Эллери посмотрел на отца, но тот снова отмеривал себе дозу виски.
— Очевидно, там не было ничего серьезного. — Джимми опять взглянул на конверт. — Его отправили домой из Франции как новенького, а после демобилизации...
— В девятнадцатом году?
— Да, он вернулся к своей специальности. К концу двадцатого у него уже была прежняя практика и огромная известность.
— И он все еще занимался только акушерством и гинекологией?
— Да. Тогда ему было под сорок, и через пять лет... — Джимми извлек другой конверт. — Да, в 1926 году он познакомился с миссис Казалис через ее сестру, миссис Ричардсон, и женился на ней. Она принадлежала к семье Меригру из Бангора.

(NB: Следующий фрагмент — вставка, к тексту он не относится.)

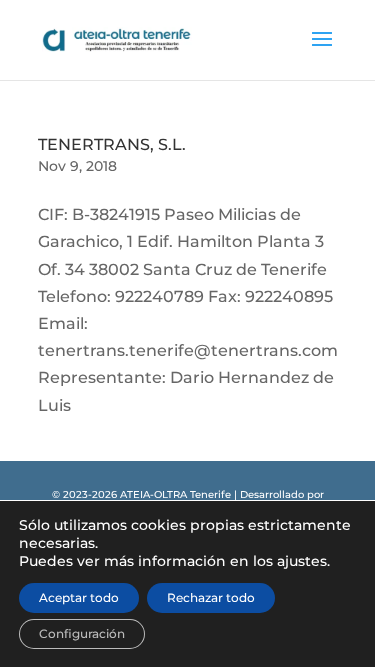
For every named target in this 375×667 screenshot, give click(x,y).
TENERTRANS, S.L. (112, 144)
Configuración (82, 633)
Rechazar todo (211, 597)
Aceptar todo (79, 597)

Старое новоанглийское семейство с прокисшей голубой кровью, но вроде бы она была очень красива, если вам нравится дрезденский фарфор. Казалису, но всяком случае, он нравился — ему было сорок четыре, а ей — всего девятнадцать, но роман был эпический. У них была пышная свадьба в Мэне и длинный медовый месяц в Париже, Вене и Риме. Если вас интересует, был ли счастливым их брак, то мне не удалось найти доказательств обратного. О докторе не ходило никаких слухов, даром что вся его профессиональная деятельность была связана исключительно с дамами, а в жизни миссис Казалис вроде бы тоже не было никаких мужчин, кроме мужа. В 1927 году она потеряла первого ребенка, а в 1930-м — второго...
— И обоих при родах, — кивнул Эллери. — Казалис говорил мне об этом в ночь нашей первой встречи.
— Мне рассказывали, что он ужасно переживал из-за этого. Доктор фанатично заботился о жене во время обеих беременностей и сам принимал роды... В чем дело?
— Казалис был акушером у своей жены?
— Да. — Джимми с удивлением посмотрел на обоих мужчин.
Инспектор Квин стоял у окна, заложив руки за спину.